▶ Study material
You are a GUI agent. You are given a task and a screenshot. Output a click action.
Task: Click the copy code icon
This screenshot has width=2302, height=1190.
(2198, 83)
==
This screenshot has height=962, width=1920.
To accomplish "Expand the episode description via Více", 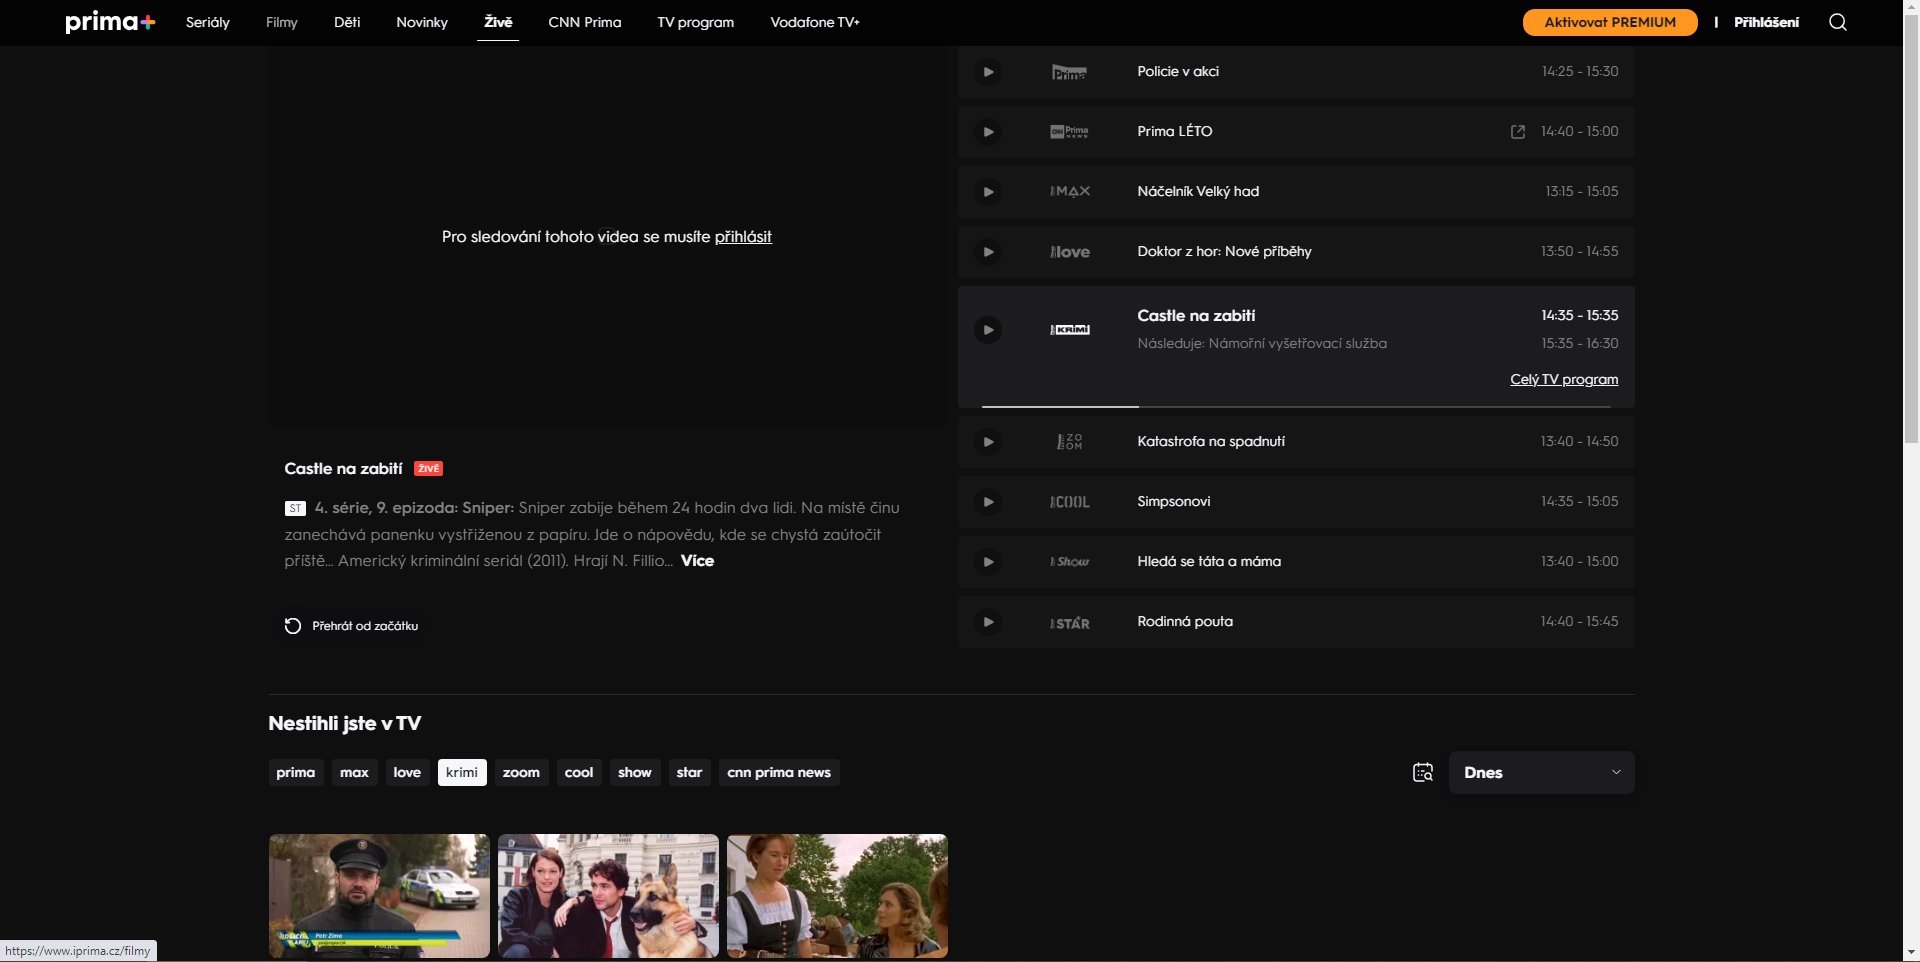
* * *
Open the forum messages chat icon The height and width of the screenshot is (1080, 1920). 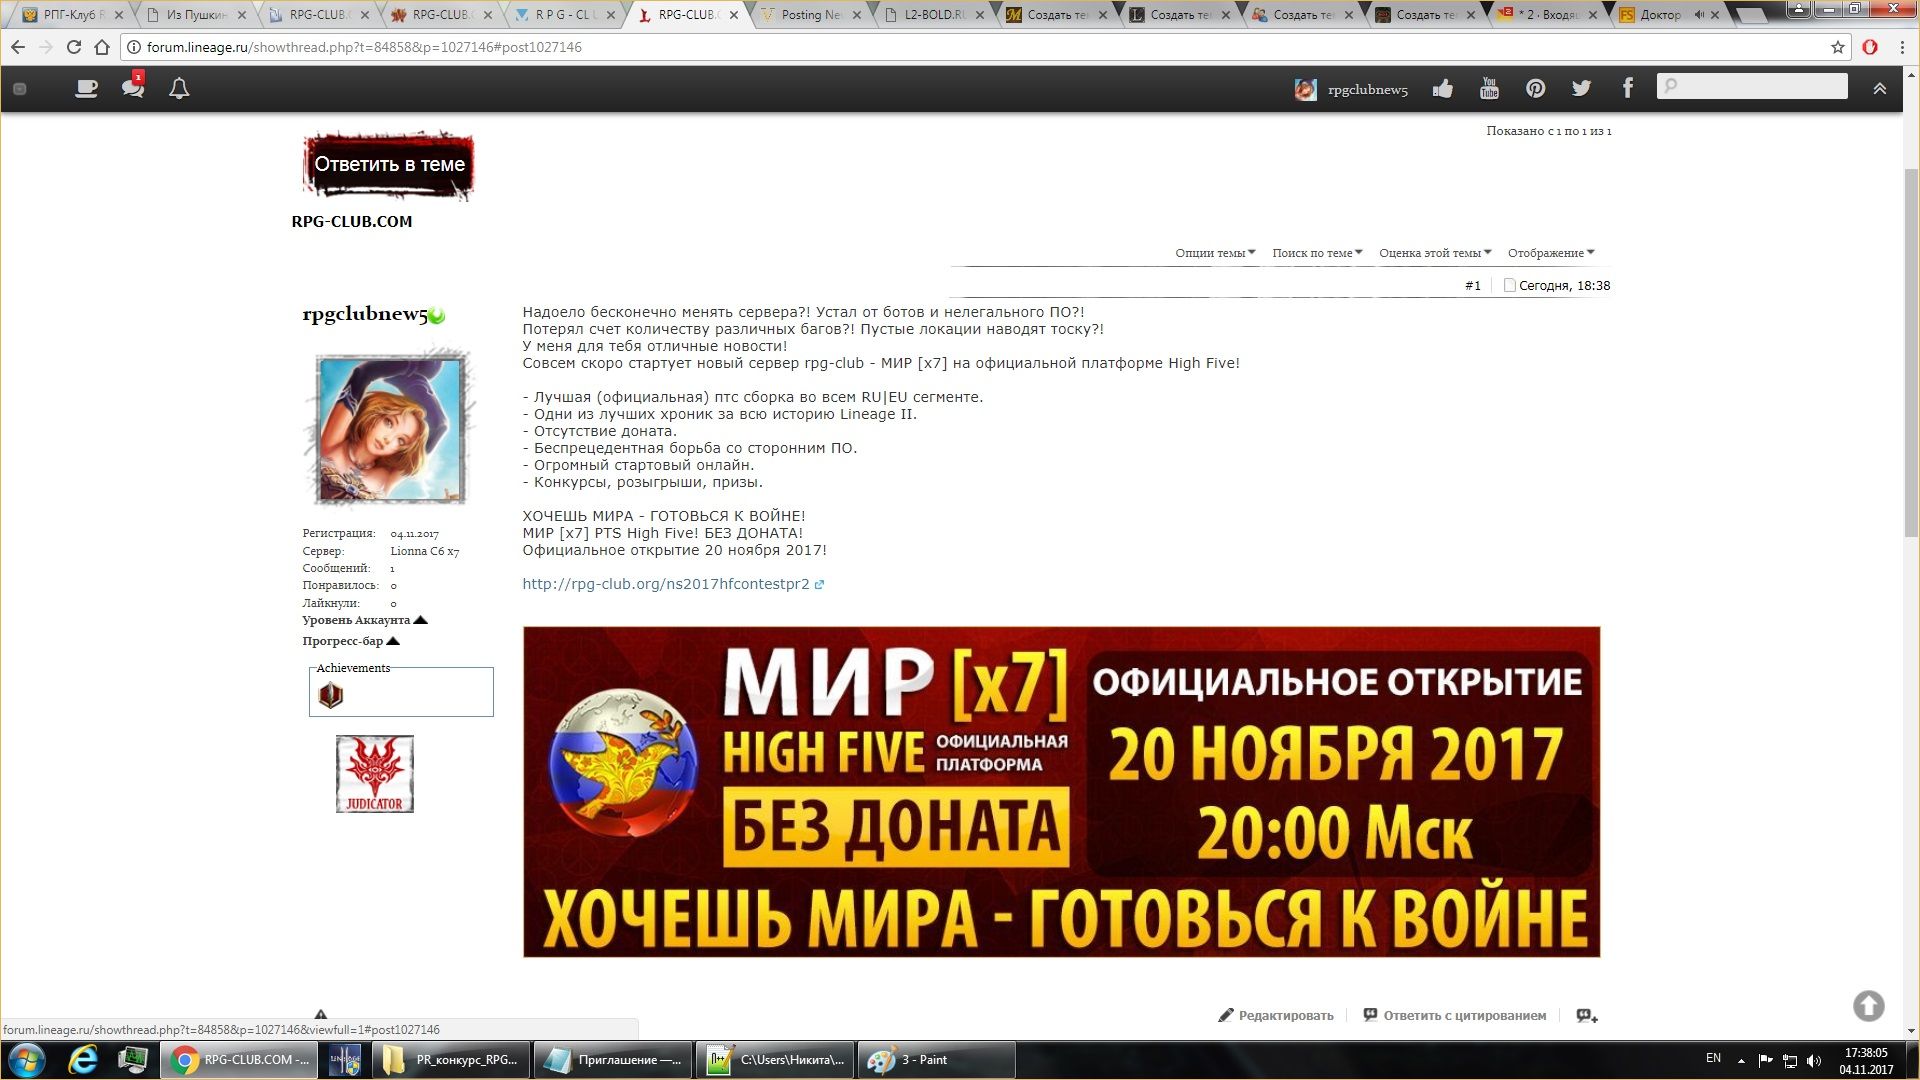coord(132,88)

▶ Requirement
Starting with the line above that holds "This screenshot has height=962, width=1920.", restate each line word for word up to and including the line that holds "the episode description". Drop the pictures.

▶ Output of the exercise
This screenshot has height=962, width=1920.
To accomplish "Expand the episode description via Více", 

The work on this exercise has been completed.